Desak solusi perdamaian jangka panjang
Diplomat papan atas Uni Eropa Josep Borrell juga mendesak solusi dua negara atau two-state solution sebagai cara untuk mencapai perdamaian jangka panjang.
"Kami sangat terkejut dan menyesali hilangnya nyawa dalam 11 hari terakhir ini," ungkap Borrell dalam sebuah pernyataan.
"Seperti yang telah ditegaskan Uni Eropa secara konsisten, situasi di Jalur Gaza telah lama bersifat tidak berkelanjutan."
Menteri Luar Negeri Jerman Heiko Maas berterima kasih kepada Mesir karena menjadi penengah dalam konflik tersebut.
"Sekarang kita harus menangani penyebabnya, membangun kembali kepercayaan dan menemukan solusi untuk konflik Timur Tengah," cuit Maas di Twitter.
Kanselir Angela Merkel mengatakan belum ada "inisiatif konkret" untuk melampaui gencatan senjata terbaru.
Menjawab pertanyaan dari seorang koresponden DW di Berlin tentang apakah ada kemungkinan Merkel akan bekerja bersama Joe Biden menjadi ujung tombak untuk mendorong perdamaian sebelum meninggalkan jabatannya, Merkel mengatakan bahwa inisiatif semacam itu perlu diawali oleh AS.

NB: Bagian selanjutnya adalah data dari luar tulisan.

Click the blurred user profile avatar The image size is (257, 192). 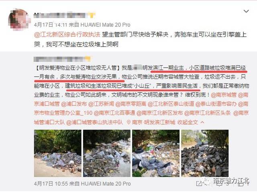click(19, 20)
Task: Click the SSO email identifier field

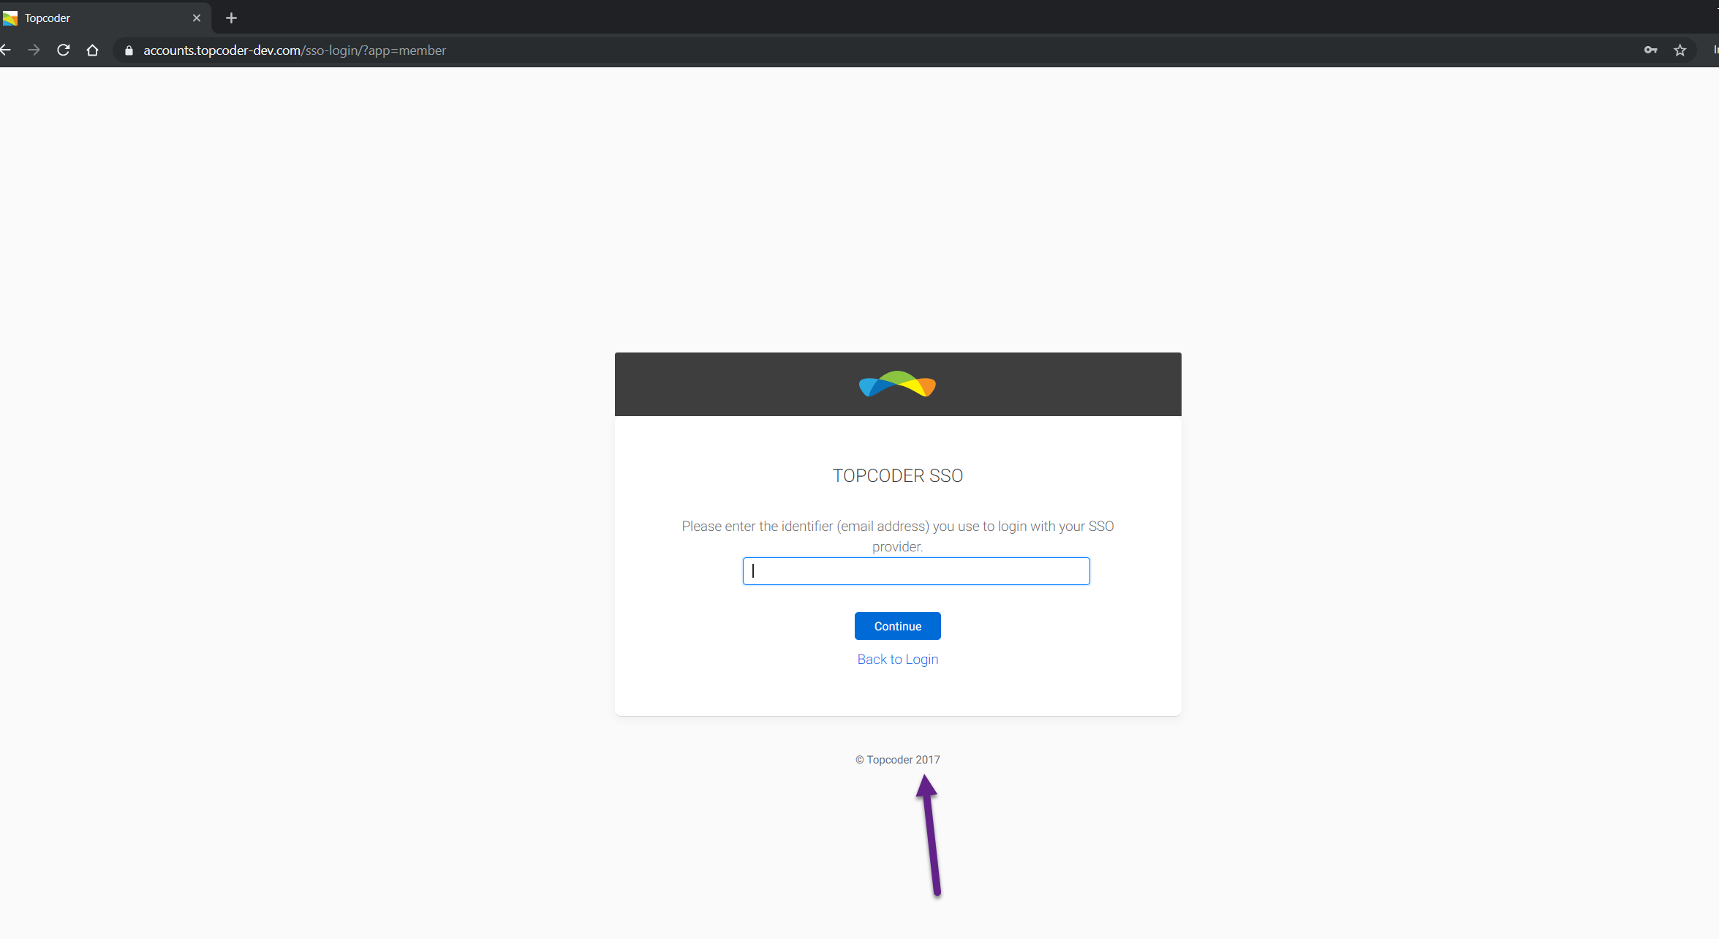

Merkel menambahkan bahwa "Jerman tentu saja siap" untuk memainkan peran penting dalam upaya perdamaian ini.
Perdana Menteri Inggris Boris Johnson juga menyambut baik berita gencatan senjata, dan mengatakan bahwa para pemimpin regional "sekarang harus bekerja untuk menemukan solusi yang tahan lama untuk konflik Israel-Palestina yang dapat mencegah terorisme, mengakhiri siklus kekerasan dan memberikan perdamaian yang berkelanjutan dan adil."
Tanggapan dari Timur Tengah
Konflik selama 11 hari itu telah menewaskan sekitar 243 warga Palestina di Gaza dan 12 orang di Israel.
Perdana Menteri Israel Benjamin Netanyahu mengatakan bahwa konflik itu menimbulkan "kerusakan maksimum pada Hamas dengan sedikit korban di Israel."
Netanyahu mengatakan Israel diserang secara tidak beralasan oleh Hamas. Sedangkan Menteri Luar Negeri Otoritas Palestina Riad Al-Malki mengatakan gencatan senjata "sama sekali tidak cukup."
Berbicara kepada wartawan di sela-sela pertemuan PBB tentang konflik, diplomat itu mengatakan gencatan senjata ini tidak membahas masalah inti yang memulai terjadinya kekerasan.
Al-Malki juga mengecam "penodaan" terhadap Masjid Al-Aqsa di Yerusalem oleh tentara Israel, dan kebijakan Israel mengusir warga Palestina dari rumah mereka. Iran memuji gencatan senjata sebagai "kemenangan bersejarah" Palestina atas Israel.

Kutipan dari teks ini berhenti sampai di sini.